Geçtik bir köşeye çevreyi izliyoruz. İçkiler geldi masaya şişe şişe. Azar azar içmeye başladık önce. Hepsi kendini sahnenin ortasında buldu. Ben hala kendimden ödün vermiyorum. Masadan ayrılmadım. Aynı bir kaptanın batan gemisini bırakmadığı gibi. Bir süre sonra bizim çocuklar yavaş yavaş gözden kaybolmaya başladılar. Arasam bile o kafayla konuşamam onlarla. En sonunda bende çıktım dışarıya. Yağmur dinmiş ama her yer sırılsıklam. Sahile doğru saldım kendimi. Belki biraz deniz kokusu açar kafamı diye. Kulaklığımı taktım kulağıma, senin müzik listeni açtım yine. Sabah senle açmıştım gözlerimi, senle kapasaydım keşke.
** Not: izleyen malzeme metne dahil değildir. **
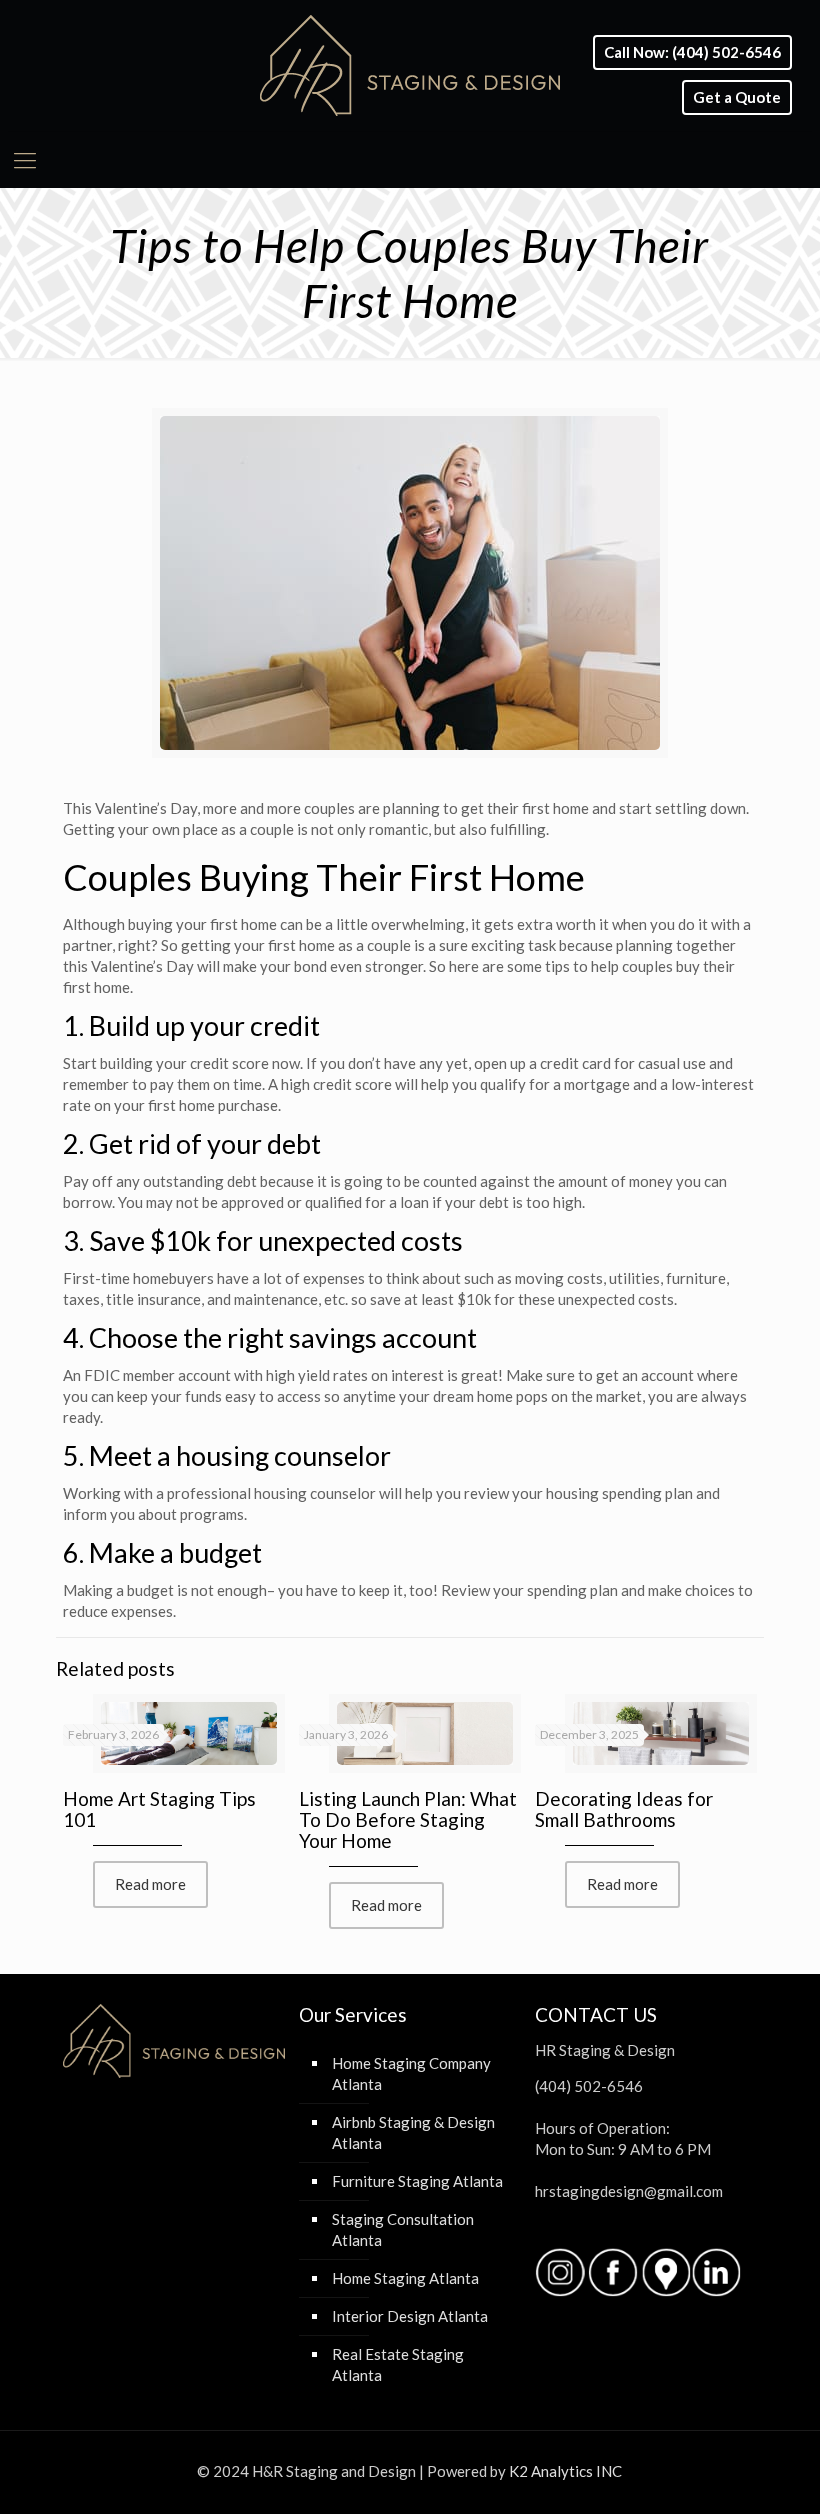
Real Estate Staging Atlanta (398, 2364)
Seninle birlikte yürüdüğümüz parka geldim. Oturduğumuz banka oturdum. Birlikte dinlediğimiz müzikleri dinledim. O kadar çok içmişim ki, bağıra bağıra o şarkıları söylediğimi zar zor hatırlıyorum. Yorulunca da gidip bir çınar ağacının dibinde yakamozu seyrederek, kulağımda senin müziklerine sızmışım.

Sabah beni uyandıran köpeğe teşekkür ederim. Kim bilir kaç dakika boyunca suratımı yalamak zorunda kalmıştı beni ayıltmak için. Bütün suratım köpek salyasıydı. Ayrıca üstüm başım sırılsıklamdı. Perişan haldeydim. Çamurun içinde yuvarlanmışım sabaha kadar. En azından telefonla cüzdanı kaptırmamışım gece. Ona sevindim.

Eve gidip üzerimdeki her şeyi makineye attım. Uzun uzun duş alıp, vücudumdaki bütün çamurdan arındım.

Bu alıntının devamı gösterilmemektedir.